Our smaller Minnesota towns often struggle for livelihoods and commerce. In July, I walked with friends the 125 miles in Wales from Chepstow to Llangollen. If we'd just driven the motorways, we wouldn't have a clue about the sights, delights, hosts we met and lovely food at small pubs and bed-and-breakfasts.

Couldn't we, over time, develop trail-friendly hospitality here, too?

We were walking the spine of Wales, many of its highest mountains, along the border with England. It's called the Offa's Dyke Path, a ditch alongside a raised mound snaking south to north. The 11th century English King Offa built it to keep the Welsh from crossing, west to east.

The Path is graded "demanding." We walked 9-15 miles a day, up and down hills. Across sheep, horse, cattle farms, hay fields and woodlands. Once, waist-high through a corn crop. Sometimes, along a river or canal.
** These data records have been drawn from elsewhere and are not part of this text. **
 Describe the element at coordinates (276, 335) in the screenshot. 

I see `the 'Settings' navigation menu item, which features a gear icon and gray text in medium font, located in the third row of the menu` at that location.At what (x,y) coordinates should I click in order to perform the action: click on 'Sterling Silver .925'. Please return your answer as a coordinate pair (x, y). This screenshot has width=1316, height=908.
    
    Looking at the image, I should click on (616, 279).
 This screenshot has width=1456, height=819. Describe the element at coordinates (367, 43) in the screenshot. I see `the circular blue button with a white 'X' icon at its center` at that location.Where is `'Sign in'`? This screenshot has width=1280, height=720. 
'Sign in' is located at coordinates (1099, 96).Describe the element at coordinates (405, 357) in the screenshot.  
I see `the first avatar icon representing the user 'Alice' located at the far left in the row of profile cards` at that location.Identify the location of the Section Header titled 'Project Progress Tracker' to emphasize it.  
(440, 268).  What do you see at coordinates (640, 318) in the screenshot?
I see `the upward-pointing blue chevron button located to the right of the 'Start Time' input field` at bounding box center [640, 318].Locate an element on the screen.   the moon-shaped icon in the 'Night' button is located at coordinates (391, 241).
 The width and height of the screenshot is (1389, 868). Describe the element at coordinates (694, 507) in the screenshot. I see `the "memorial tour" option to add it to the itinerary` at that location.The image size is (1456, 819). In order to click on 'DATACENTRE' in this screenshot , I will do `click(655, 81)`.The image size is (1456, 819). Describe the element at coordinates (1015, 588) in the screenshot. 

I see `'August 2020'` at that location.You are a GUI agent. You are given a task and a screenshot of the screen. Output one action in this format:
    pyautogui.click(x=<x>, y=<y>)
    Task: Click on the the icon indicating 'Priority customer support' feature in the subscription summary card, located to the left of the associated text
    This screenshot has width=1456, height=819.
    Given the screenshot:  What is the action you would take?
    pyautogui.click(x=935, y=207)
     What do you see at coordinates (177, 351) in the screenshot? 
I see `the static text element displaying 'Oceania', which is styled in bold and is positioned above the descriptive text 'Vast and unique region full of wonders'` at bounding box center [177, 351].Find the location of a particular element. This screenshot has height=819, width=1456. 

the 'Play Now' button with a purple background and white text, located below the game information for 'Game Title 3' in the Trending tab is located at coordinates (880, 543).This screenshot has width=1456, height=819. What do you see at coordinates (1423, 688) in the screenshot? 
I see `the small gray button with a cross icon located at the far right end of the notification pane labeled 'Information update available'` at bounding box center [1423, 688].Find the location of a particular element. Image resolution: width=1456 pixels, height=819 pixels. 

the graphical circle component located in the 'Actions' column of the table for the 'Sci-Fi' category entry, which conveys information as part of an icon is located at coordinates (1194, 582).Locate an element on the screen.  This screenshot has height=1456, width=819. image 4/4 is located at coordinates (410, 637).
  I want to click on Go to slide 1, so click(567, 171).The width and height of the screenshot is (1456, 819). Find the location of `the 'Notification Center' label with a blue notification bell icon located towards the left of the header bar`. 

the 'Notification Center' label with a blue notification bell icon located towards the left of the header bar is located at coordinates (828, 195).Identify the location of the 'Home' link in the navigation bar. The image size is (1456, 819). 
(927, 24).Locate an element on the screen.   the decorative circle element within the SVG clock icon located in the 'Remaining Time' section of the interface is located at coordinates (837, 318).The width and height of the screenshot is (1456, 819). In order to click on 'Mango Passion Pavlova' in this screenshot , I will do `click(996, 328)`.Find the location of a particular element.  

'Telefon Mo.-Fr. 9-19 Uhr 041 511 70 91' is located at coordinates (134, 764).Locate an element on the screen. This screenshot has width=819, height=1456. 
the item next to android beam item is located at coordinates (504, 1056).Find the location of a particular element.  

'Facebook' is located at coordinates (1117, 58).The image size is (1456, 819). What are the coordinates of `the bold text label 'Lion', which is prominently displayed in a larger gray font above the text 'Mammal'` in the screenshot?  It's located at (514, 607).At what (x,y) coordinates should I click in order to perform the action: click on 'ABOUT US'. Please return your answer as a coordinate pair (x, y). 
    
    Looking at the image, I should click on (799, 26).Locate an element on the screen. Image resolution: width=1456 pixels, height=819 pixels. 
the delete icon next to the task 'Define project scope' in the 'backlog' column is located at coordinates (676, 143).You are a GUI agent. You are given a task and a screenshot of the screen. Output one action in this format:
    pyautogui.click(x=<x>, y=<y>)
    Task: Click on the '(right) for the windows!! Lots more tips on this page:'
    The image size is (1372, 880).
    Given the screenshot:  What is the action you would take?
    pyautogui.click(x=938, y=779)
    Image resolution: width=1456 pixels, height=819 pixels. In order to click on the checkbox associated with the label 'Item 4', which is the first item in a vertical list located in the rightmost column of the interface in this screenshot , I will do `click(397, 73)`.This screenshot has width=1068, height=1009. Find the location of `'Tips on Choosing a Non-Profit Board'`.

Wayfinding was challenging, especially on farmland. We'd peer far across a field for the acorn signs on sturdy gate posts. One day, almost expired from exhaustion, we came upon a small covered plate of date bars, with a sign that said "1 pound each." We ate one, and promptly bought the other. We shouted "thanks" down to the baker in his garden below.

Most day's ends, we drank a cold brew in a pub or our hosts' home. Untying the boots, moaning over blisters, recounting our day to our hosts. Hearing their stories.

The encounters with people made the trip for us. On the trail, we'd meet hikers from Australia, Europe, Ireland. One day, we hiked alongside two young Englishmen backpacking and an older couple from Zurich. We all ended up at the same Buttington pub — a campsite for the men — and drank beer at a picnic table while four of us waited for our bed-and-breakfast host to pick us up.

Often, our hosts cooked for us. We'd sit in their lovely dining room, or on a porch overlooking gorgeous flowers, and dine on fresh and tasty food. At Bron-y-garth, our hostess placed a magnificent "summer pudding" on the table, piles of deep red fruits like raspberries and currants covered with bread slices left to sit overnight and soak up the colors.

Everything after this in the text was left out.